TSMC Arizona Fab 1 took about 3.5 years from groundbreaking to mass production, the industry's fastest record, but TSMC has thirty years of manufacturing积累 (accumulation). Samsung Taylor took about 4 years, pausing in the middle due to lack of customers. According to The Register, Intel Ohio is the worst, starting in 2022 and now delayed until 2030 or 2031.
Industry惯例 (convention) is 3 to 5 years for construction, plus another 2.5 years to ramp up to full capacity. Even giving Tesla TSMC's speed, Terafab would at the earliest start outputting wafers by the end of 2029.
And this恰好 (coincides) with Tesla's computing power bottleneck window. The dual sourcing for AI5 can last until 2027-2028, and the Samsung contract for AI6 covers until 2033. But if the mass production scale of the Optimus robot and Robotaxi explodes as Musk plans by 2029, external foundry capacity will likely be insufficient. Terafab doesn't need to produce chips in 2026; it needs to be ready by 2030.

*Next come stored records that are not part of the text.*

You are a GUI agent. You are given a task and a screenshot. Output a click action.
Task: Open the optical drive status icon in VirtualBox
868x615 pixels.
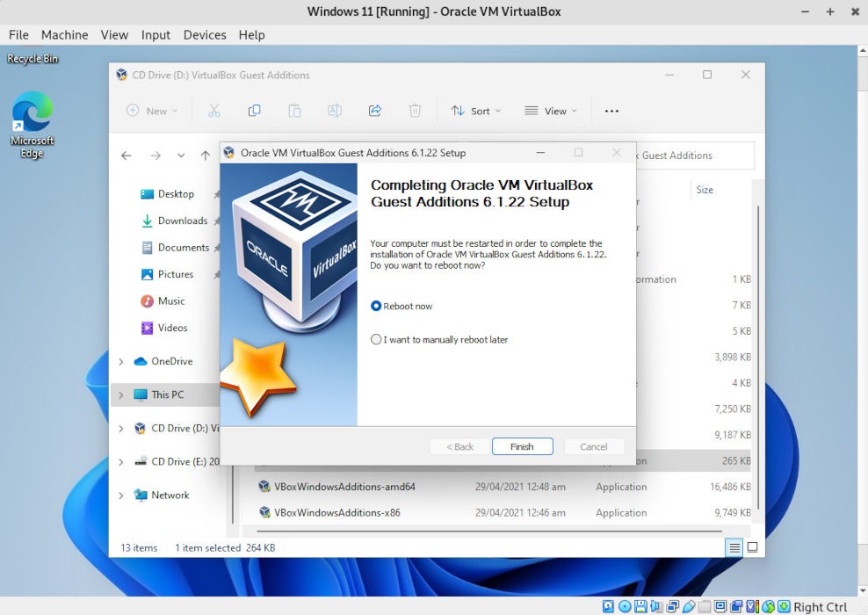pos(625,606)
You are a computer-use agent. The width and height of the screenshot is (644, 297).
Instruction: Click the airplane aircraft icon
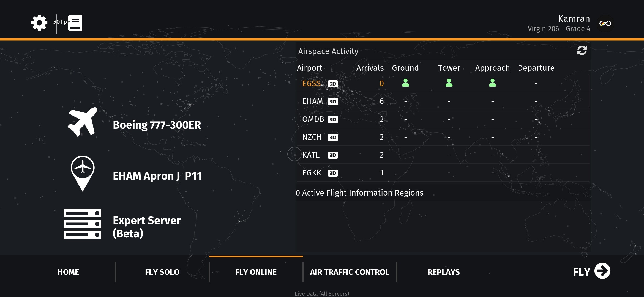83,122
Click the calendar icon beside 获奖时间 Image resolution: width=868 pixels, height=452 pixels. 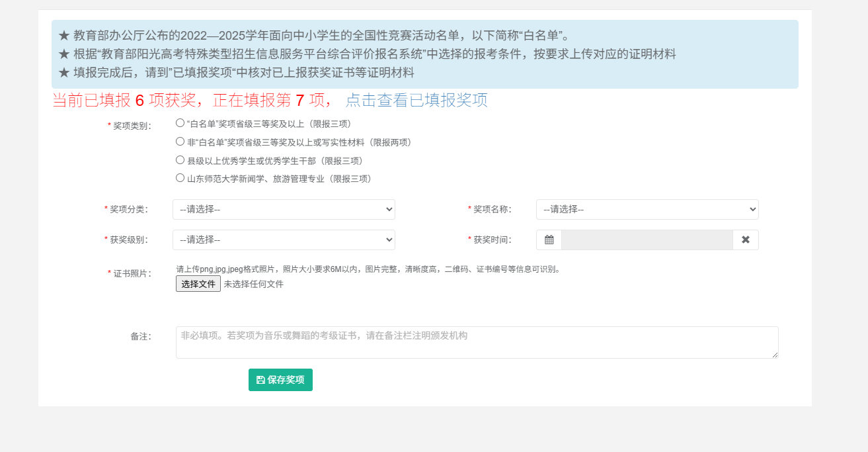point(549,240)
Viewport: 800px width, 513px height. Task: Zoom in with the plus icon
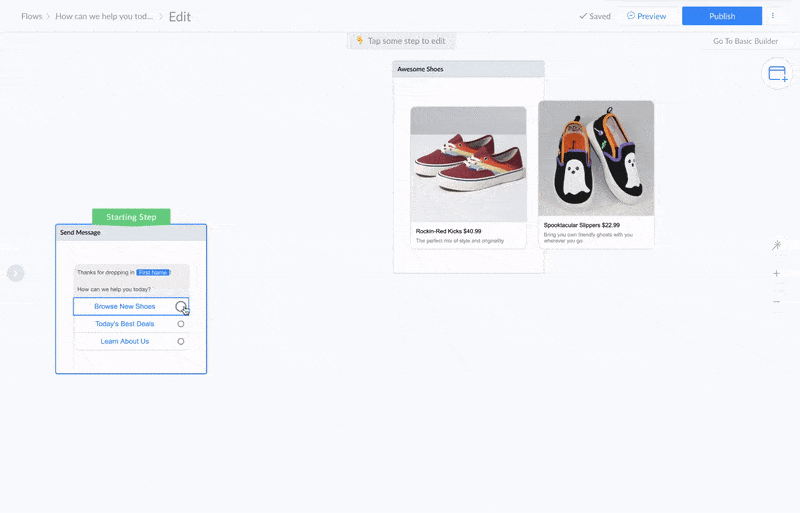click(x=777, y=273)
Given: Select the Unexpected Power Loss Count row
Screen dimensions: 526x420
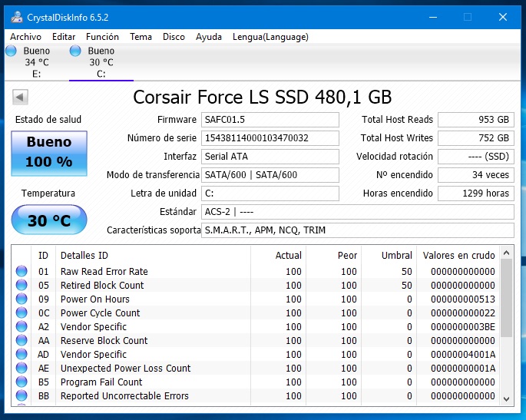Looking at the screenshot, I should pyautogui.click(x=125, y=368).
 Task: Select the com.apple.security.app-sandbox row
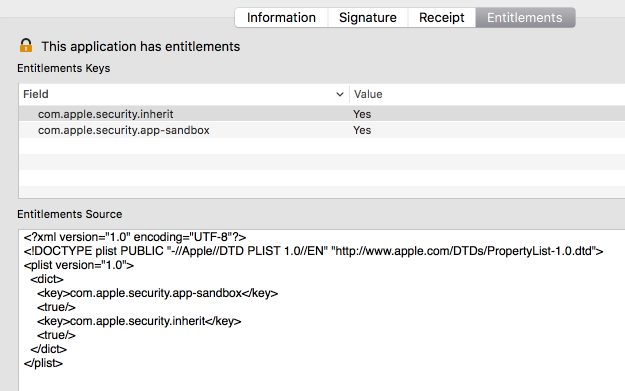point(322,130)
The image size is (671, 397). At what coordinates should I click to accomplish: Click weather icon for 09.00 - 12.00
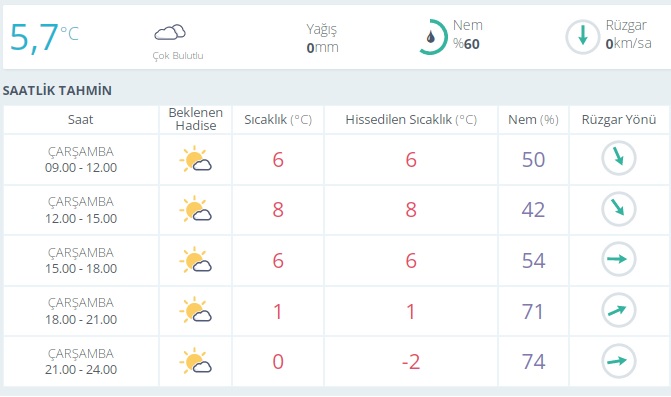click(196, 160)
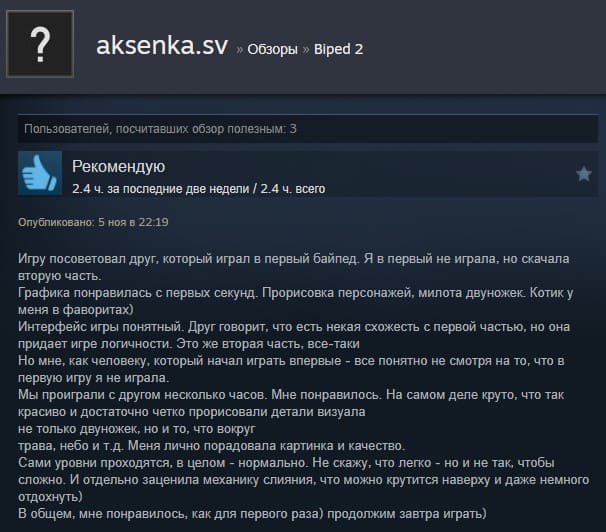This screenshot has height=532, width=606.
Task: Click the line starting Мы проиграли с другом
Action: [x=291, y=394]
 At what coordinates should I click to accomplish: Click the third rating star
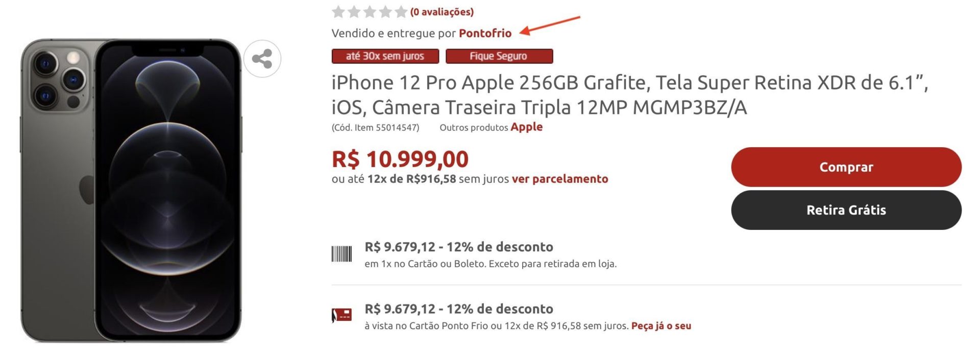point(370,11)
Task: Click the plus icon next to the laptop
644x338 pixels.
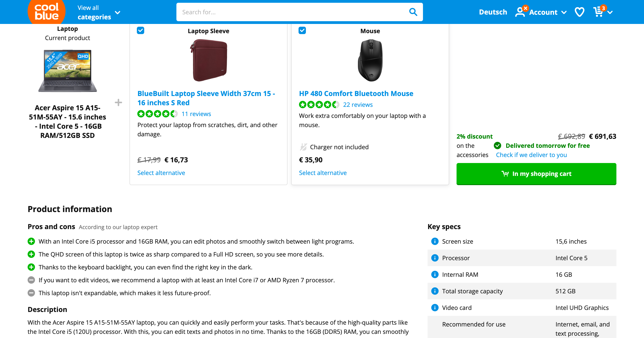Action: click(118, 103)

Musk has also publicly discussed the possibility of cooperation with Intel. Intel has its most advanced 18A process (equivalent to the industry's 2nm level) and idle capacity desperately needing external customers; Tesla has clear chip demand and money. If this path materializes, Terafab wouldn't be starting from scratch alone, but a marriage of convenience where each gets what they need.
$25 billion doesn't buy much certainty in chip manufacturing. But it bought an entry ticket. A ticket that transforms Tesla from the biggest buyer of chips into a player in chip manufacturing. Looking back at this chart three years from now, it will either be the starting point of Tesla's vertical integration strategy, or Musk's most expensive pie-in-the-sky promise.